=== Фрагмент документа ===
Если же не пользоваться абстрактными символами, то, как это ни парадоксально, наиболее адекватным научным языком для психоанализа действительно оказывается язык символизма, поэзии или же обращение к мифологическим сюжетам. (Фрейд часто выбирал последний способ.) Но если психоаналитик думает, будто может остаться на научной позиции, используя специальные термины нашего языка для обозначения эмоциональных состояний, он вводит себя в заблуждение и фактически говорит об абстракциях, не соотносимых с реальностью чувственного опыта.

Но это только один аспект фильтрующей функции языка. Языки различаются не только разнообразием слов, употребляемых для обозначения некоторых эмоциональных переживаний, но также и синтаксисом, грамматикой, корневыми значениями слов. Язык как целое содержит в себе весь жизненный уклад и представляет собою в некотором роде застывшее выражение чувственной жизни[79].

Вот несколько примеров. Существуют языки, в которых, например, глагольная форма «it rains» («идет дождь», буквально «дождит») спрягается по-разному в зависимости от того, говорю ли я, что «дождь идет» потому, что побывал под дождем и промок, или потому, что из какого-то помещения видел, что дождь идет, или же потому, что кто-то сказал мне, что дождь идет. Совершенно очевидно, что особое значение, придаваемое в языке различным источникам переживания факта (в данном случае дождя), оказывает глубокое воздействие на то, как человек переживает происходящее. (В нашей современной культуре, к примеру, с ее подчеркиванием чисто интеллектуальной стороны знания нет особой разницы, откуда мне известен данный факт: из непосредственного переживания, или из опосредованного, или же вообще из слухов.)

=== Извлечённые записи ===
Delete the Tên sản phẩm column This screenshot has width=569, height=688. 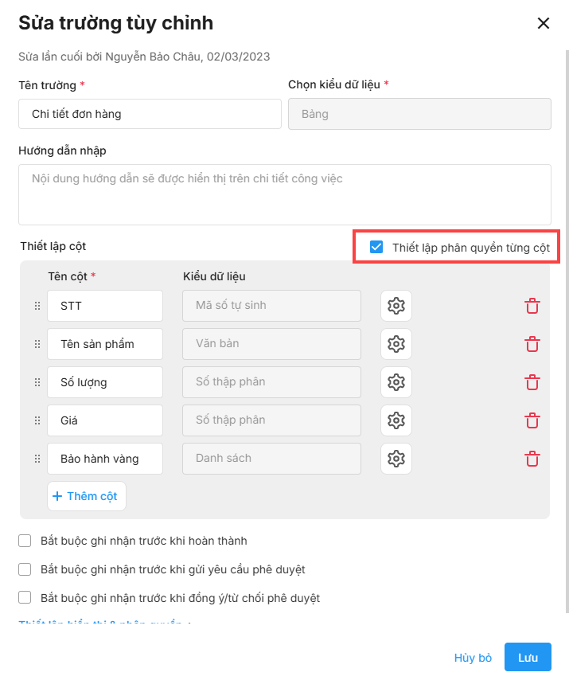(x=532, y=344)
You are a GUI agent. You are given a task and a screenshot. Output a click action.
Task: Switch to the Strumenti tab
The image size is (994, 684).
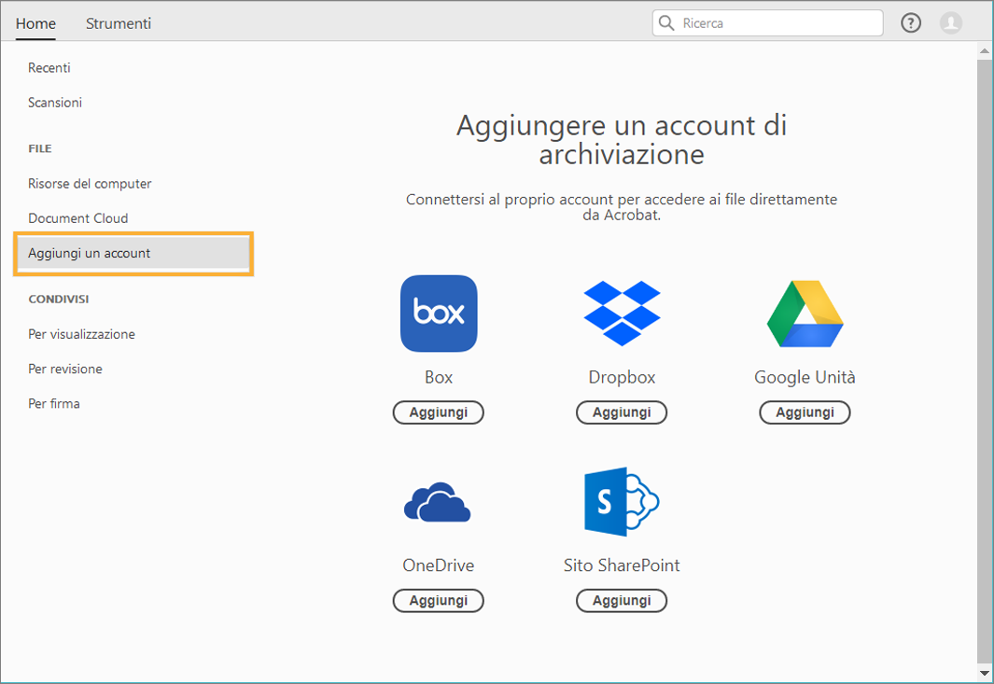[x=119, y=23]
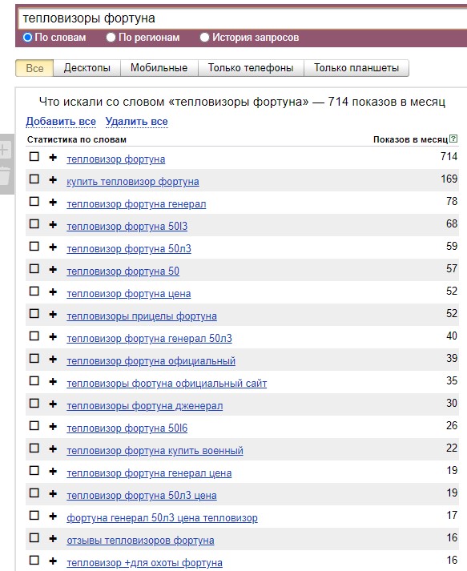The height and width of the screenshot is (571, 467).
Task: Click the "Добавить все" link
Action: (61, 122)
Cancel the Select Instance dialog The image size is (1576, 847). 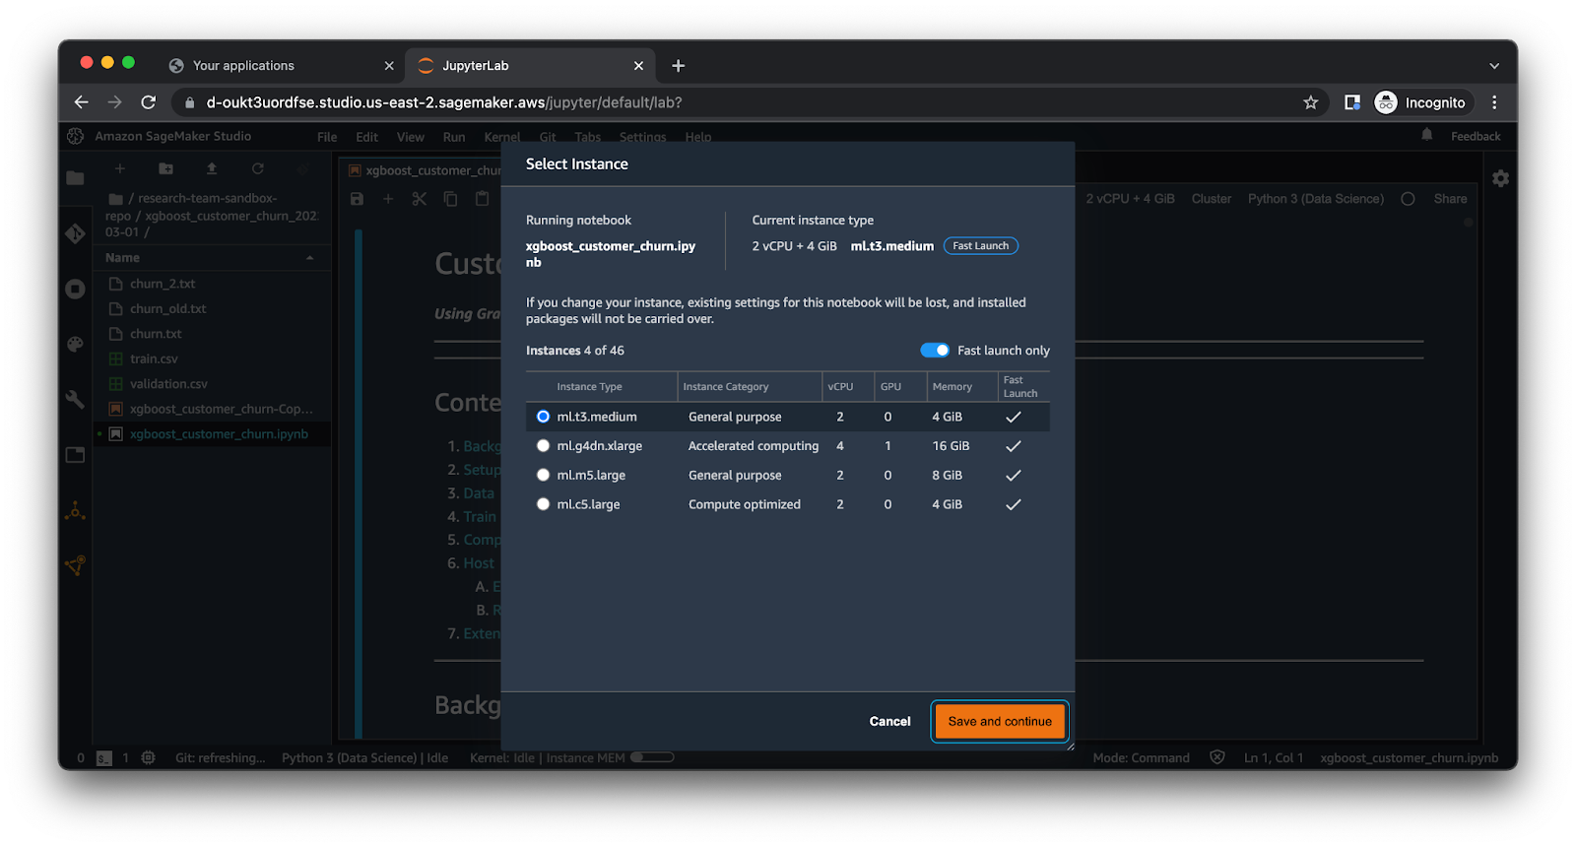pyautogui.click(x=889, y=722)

=== Что сделать 1 ===
Повторите из фрагмента документа отрезок от «Если же не пользоваться» до «выражение чувственной жизни[79].» включительно.
=== Что сделать 2 ===
Какой способ, согласно фрагменту документа, часто выбирал Фрейд?
=== Что сделать 3 ===
Перескажите короче, в виде списка, абзац фрагмента документа, который начинается словами «Но это только один аспект».

=== Ответ 1 ===
Если же не пользоваться абстрактными символами, то, как это ни парадоксально, наиболее адекватным научным языком для психоанализа действительно оказывается язык символизма, поэзии или же обращение к мифологическим сюжетам. (Фрейд часто выбирал последний способ.) Но если психоаналитик думает, будто может остаться на научной позиции, используя специальные термины нашего языка для обозначения эмоциональных состояний, он вводит себя в заблуждение и фактически говорит об абстракциях, не соотносимых с реальностью чувственного опыта.

Но это только один аспект фильтрующей функции языка. Языки различаются не только разнообразием слов, употребляемых для обозначения некоторых эмоциональных переживаний, но также и синтаксисом, грамматикой, корневыми значениями слов. Язык как целое содержит в себе весь жизненный уклад и представляет собою в некотором роде застывшее выражение чувственной жизни[79].

=== Ответ 2 ===
Обращение к мифологическим сюжетам.

=== Ответ 3 ===
- Это лишь один аспект фильтрующей функции языка.
- Языки различаются не только набором слов для эмоциональных переживаний, но и синтаксисом, грамматикой и корневыми значениями слов.
- Язык в целом вмещает весь жизненный уклад и служит как бы застывшим выражением чувственной жизни.